Playing through the game on medium difficulty, I had to pay very little attention to this other than making sure I kept that number increasing across the game. Similarly, there is an elemental status mechanic that allows you to build status effects that do additional damage in ways similar to The Division games — but this did not seem to make or break any fights across the entire experience. These might matter more seriously on the hardest difficulty, or they might become relevant in the announced Heroic Assault mode that launches later this year.
It is worth saying here that Gotham Knights is apparently playable all the way through in online co-op, although the tight timeline of this review prevented me from trying that out.
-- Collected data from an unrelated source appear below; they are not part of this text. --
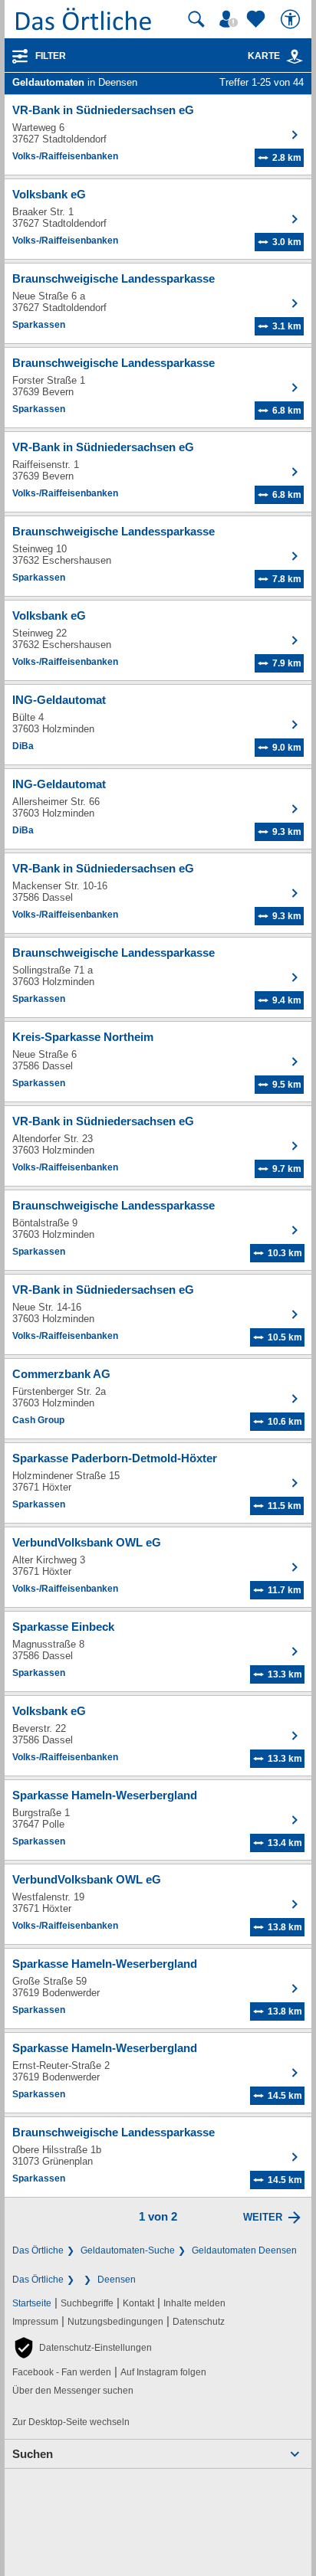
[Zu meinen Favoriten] (257, 19)
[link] (294, 56)
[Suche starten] (196, 19)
Some boss fights felt tuned explicitly for this kind of co-op experience, and most of them followed a pattern of “do a thing, do a different thing that’s harder, do both of those things at the same time” that required intense time and space management from a solo player. Ultimately, though, I found most of those fights to be engaging, even if they did eventually become a little boring due to their extended length. I imagine that a co-op partner would make those feel a little tighter.
The vast majority of the time I spent playing Gotham Knights was spent nodding my head and thinking “OK, yeah, cool.” It’s that kind of game. There are some brilliant moments, like Harley Quinn’s turn as an evil wellness guru, that I think are well executed and plotted. However, the vast majority of the game consists of roaming the world from point to point and doing fights, which is sometimes punctuated by excellently written comic-book storytelling about four people trying to fix the world in memory of their dead Batdad. I was happy to clonk my way through some of those less-than-memorable fights to get to the next plot point about Red Hood or Batgirl, and I think anyone itching for some basic Bat-family action will feel the same way.
But Gotham Knights is lacking some of the interpretive moves that made both Rocksteady’s Arkham games and WB Games Montreal’s own Arkham Origins so fascinating and unique. It’s yet another encounter on the same rain-soaked streets.
Gotham Knights will be released on Oct. 21 on PlayStation 5, Windows PC, and Xbox Series X. The game was reviewed on PS5 using a pre-release download code provided by Warner Bros. Interactive Entertainment. Vox Media has affiliate partnerships. These do not influence editorial content, though Vox Media may earn commissions for products purchased via affiliate links. You can find additional information about Polygon’s ethics policy here.